7 Tips to Help you Overcome Your Fear of Public Speaking written by: vladbold
The fear of public speaking (scientifically known as glossophobia) affects a lot more people than initially thought. While fears like death, disease or unemployment are all natural and understandable, studies have shown that being afraid of speaking in public is also right there at the top. The consequences of messing up and important speech or presentation can vary from individual to individual, but the fear seems to be there in all of us. The question is clear, in this case: is there any way to overcome your fear of public speaking?
Not only is it possible, but several people have done it in the past. Here is a list of the most popular tips to overcome the fear of public speaking:
1. Practice the presentation beforehand.
This should go without saying, but lots of people believe that only reading your slide deck once or twice is enough. You should repeat your presentation, out loud, at least five times before you have to do it in front of an important audience – and preferably at spaced intervals so that the information will sink into your brain.
2. Practice the details as well.
After you know the bread and butter of your presentation, the key bullet points and how you’ll showcase them, it’s time to look into the details. How are you going to transition from one section to the other? Is the tone of the presentation professional enough? What are the most likely questions you expect to receive? Is the slide deck concise enough? Are you using enough graphs and images? Did you ask for feedback from colleagues? Do you know how you will dress on presentation day?
3. View your presentation as a multilateral conversation,
not a performance. Aim to engage your listeners and establish some valuable conversations with them. Try to include as many people from the audience as possible and reserve time for questions and answers. If you view your presentation as a conversation, it will ease up some of the pressure to perform well.
4. Don’t sustain eye contact for extended periods of time.
This might sound counter-intuitive. Yes, you should establish visual contact with your listeners, but don’t pause a lot on one person, because you’ll be very affected by his or her facial expressions. Skim through the room often to take the crow’s pulse.
5. Create high-quality material.
If the material you present is good, chances are your presentation will be the same. Remember that you might need to send the documents for investigation later, so make sure you spend enough time to draft good presentation aids.
6. Take 15 minutes before your presentation to calm down.
Even great public speakers like Barrack Obama need a few minutes before a big speech to calm their nerves down. Take a walk or meditate just before giving your presentation.
7. Don’t review last-minute. By all means,
do not alter anything in your presentation before going into the room. If possible, avoid looking at your material in the last hours before your presentation, to prevent panic.
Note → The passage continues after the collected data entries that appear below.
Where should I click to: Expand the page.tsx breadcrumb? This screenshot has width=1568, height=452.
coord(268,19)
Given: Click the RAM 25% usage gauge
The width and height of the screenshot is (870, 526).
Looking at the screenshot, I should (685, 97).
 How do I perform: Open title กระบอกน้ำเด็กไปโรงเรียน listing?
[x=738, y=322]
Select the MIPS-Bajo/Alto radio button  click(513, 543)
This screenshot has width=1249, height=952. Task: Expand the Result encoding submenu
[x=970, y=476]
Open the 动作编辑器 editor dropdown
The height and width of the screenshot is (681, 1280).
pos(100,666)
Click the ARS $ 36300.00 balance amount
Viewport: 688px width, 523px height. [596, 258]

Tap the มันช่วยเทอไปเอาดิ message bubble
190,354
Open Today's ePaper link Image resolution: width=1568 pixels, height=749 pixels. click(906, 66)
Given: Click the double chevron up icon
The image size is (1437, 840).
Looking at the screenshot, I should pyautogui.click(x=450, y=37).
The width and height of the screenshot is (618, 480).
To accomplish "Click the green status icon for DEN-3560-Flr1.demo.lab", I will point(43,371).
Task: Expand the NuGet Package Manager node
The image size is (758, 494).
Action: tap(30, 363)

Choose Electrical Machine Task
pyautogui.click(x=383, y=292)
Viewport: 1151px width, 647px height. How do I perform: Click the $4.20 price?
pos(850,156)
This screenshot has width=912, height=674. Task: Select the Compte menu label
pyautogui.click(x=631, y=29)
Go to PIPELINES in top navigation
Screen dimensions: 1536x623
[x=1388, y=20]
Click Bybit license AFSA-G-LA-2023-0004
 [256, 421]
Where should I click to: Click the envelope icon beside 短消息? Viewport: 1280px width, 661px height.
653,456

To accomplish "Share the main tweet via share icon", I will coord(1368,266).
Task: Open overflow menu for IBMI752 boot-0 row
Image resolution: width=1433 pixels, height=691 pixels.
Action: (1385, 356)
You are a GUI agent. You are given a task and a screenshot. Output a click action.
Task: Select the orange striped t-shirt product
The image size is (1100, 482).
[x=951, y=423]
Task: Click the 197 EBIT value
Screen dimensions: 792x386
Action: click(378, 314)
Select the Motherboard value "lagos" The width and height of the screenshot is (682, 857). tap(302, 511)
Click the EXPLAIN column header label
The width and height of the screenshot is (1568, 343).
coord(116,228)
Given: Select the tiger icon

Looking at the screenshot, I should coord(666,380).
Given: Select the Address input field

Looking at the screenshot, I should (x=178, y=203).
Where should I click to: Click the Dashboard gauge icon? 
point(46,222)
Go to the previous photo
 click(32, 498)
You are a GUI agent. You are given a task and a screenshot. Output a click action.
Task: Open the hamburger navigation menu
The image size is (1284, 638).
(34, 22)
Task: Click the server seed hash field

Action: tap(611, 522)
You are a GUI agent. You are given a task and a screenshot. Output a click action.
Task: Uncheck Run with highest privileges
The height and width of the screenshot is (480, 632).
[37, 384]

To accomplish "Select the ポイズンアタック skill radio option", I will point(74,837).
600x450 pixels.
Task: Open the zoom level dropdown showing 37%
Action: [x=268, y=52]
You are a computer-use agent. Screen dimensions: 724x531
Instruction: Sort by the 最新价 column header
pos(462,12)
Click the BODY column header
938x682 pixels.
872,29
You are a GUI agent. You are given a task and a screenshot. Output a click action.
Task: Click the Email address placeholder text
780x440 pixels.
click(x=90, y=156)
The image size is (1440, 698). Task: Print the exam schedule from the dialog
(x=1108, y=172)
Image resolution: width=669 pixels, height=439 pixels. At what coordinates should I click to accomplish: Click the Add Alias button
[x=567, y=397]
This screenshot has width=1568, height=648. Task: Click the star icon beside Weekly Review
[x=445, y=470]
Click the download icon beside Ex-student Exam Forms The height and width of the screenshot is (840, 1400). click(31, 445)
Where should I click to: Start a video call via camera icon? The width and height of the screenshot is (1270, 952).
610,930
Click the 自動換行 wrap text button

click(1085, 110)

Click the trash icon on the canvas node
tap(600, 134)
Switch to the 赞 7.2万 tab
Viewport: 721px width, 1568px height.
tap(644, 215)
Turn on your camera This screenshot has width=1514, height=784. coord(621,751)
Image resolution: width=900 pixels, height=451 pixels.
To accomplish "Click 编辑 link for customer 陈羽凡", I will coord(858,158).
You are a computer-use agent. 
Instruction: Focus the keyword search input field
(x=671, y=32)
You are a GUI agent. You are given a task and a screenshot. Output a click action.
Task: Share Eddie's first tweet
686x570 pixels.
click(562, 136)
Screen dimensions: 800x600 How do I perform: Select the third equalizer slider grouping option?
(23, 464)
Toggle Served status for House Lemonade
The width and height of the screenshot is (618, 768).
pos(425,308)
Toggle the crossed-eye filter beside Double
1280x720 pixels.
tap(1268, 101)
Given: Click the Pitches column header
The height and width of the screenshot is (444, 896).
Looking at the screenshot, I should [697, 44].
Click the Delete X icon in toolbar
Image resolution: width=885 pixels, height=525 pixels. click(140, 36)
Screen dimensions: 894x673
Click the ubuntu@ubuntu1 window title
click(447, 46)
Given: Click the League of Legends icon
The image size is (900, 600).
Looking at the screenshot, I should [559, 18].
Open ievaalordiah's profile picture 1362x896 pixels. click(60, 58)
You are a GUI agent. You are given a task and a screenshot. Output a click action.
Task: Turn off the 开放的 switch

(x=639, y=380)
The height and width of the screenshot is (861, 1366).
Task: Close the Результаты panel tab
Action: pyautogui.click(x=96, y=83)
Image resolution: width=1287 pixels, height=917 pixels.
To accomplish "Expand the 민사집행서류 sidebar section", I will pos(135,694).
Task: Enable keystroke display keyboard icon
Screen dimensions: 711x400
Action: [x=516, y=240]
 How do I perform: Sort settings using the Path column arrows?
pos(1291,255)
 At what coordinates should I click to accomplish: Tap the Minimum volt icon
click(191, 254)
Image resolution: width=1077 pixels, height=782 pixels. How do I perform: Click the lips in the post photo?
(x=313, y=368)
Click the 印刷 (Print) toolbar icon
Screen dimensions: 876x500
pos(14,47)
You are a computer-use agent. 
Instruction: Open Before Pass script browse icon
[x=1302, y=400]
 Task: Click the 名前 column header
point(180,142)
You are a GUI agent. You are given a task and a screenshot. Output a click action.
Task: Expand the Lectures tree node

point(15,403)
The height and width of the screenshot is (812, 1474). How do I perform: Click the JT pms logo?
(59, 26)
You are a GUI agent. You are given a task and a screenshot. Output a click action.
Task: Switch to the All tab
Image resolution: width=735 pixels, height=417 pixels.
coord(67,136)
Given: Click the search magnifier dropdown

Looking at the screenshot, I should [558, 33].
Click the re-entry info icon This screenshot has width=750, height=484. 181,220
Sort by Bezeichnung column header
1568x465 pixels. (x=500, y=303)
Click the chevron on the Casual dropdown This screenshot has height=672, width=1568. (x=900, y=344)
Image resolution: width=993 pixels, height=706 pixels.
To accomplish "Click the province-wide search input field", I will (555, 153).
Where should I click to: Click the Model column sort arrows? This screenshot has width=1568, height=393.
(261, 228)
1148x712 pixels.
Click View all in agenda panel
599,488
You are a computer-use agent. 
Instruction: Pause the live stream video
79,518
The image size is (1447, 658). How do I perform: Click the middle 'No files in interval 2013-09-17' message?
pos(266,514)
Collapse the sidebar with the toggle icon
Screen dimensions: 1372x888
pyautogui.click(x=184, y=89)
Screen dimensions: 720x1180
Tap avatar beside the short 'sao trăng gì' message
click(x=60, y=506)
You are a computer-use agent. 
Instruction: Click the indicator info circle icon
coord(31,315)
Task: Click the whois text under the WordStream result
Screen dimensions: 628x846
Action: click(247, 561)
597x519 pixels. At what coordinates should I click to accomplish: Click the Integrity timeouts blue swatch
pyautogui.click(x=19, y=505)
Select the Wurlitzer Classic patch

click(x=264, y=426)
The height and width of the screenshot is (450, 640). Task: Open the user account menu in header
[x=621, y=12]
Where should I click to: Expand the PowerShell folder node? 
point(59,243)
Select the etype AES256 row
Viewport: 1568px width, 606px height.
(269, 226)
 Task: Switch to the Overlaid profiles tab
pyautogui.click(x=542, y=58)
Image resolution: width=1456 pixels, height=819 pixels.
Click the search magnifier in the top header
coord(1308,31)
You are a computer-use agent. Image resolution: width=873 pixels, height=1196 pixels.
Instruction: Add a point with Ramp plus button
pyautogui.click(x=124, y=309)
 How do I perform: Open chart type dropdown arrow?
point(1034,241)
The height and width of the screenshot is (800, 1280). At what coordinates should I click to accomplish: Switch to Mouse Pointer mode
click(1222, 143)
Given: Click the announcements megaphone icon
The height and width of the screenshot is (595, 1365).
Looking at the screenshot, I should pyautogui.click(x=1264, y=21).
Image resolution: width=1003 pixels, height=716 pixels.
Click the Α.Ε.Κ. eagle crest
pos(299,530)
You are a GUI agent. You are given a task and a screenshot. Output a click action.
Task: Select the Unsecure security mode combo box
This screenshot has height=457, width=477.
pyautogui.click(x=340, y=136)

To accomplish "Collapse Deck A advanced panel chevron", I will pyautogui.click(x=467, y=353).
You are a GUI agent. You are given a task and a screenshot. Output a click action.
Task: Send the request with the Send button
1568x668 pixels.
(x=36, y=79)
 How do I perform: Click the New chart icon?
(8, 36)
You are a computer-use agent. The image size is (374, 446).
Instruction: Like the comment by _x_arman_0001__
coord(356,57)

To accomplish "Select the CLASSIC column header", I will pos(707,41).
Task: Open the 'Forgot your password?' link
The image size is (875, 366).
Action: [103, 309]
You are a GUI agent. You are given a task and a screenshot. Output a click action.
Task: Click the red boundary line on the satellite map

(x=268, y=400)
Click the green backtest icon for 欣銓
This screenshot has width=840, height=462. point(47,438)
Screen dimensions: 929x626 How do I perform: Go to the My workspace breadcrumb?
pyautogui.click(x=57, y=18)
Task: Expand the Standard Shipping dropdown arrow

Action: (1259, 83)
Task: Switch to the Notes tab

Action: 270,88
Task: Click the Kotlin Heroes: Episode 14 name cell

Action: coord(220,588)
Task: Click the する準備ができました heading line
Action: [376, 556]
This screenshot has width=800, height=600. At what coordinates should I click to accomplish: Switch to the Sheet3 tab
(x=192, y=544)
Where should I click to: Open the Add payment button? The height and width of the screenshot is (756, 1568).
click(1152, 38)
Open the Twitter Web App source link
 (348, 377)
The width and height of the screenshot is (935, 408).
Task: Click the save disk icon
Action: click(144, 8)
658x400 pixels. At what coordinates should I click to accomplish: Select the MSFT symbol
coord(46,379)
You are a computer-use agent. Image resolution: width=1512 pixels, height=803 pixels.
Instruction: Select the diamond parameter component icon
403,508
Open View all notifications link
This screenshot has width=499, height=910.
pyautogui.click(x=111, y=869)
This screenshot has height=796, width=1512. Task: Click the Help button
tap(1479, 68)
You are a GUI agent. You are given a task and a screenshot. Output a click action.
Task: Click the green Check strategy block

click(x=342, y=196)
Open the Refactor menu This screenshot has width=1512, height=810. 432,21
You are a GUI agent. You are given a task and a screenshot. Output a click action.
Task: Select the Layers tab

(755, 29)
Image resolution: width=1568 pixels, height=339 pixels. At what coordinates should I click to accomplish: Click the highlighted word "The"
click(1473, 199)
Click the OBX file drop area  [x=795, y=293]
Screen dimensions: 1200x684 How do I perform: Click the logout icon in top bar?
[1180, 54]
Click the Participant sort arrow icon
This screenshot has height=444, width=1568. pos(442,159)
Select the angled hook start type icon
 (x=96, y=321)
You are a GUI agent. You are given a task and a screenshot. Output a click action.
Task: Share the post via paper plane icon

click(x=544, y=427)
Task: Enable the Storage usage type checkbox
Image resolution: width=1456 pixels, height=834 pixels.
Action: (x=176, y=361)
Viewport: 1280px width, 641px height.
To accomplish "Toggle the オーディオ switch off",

These are just a few examples of practical advice which you can follow in order to get rid of your fear of public speaking. Of course, public speaking classes will also help, but at the end of the day, practice makes perfect – the more presentations you have under your belt, the easier public speaking will get. Some people recommend failing on purpose: after giving a horrible presentation and getting booed off stage, people realize that they can’t really sink any lower – thus becoming better public speakers.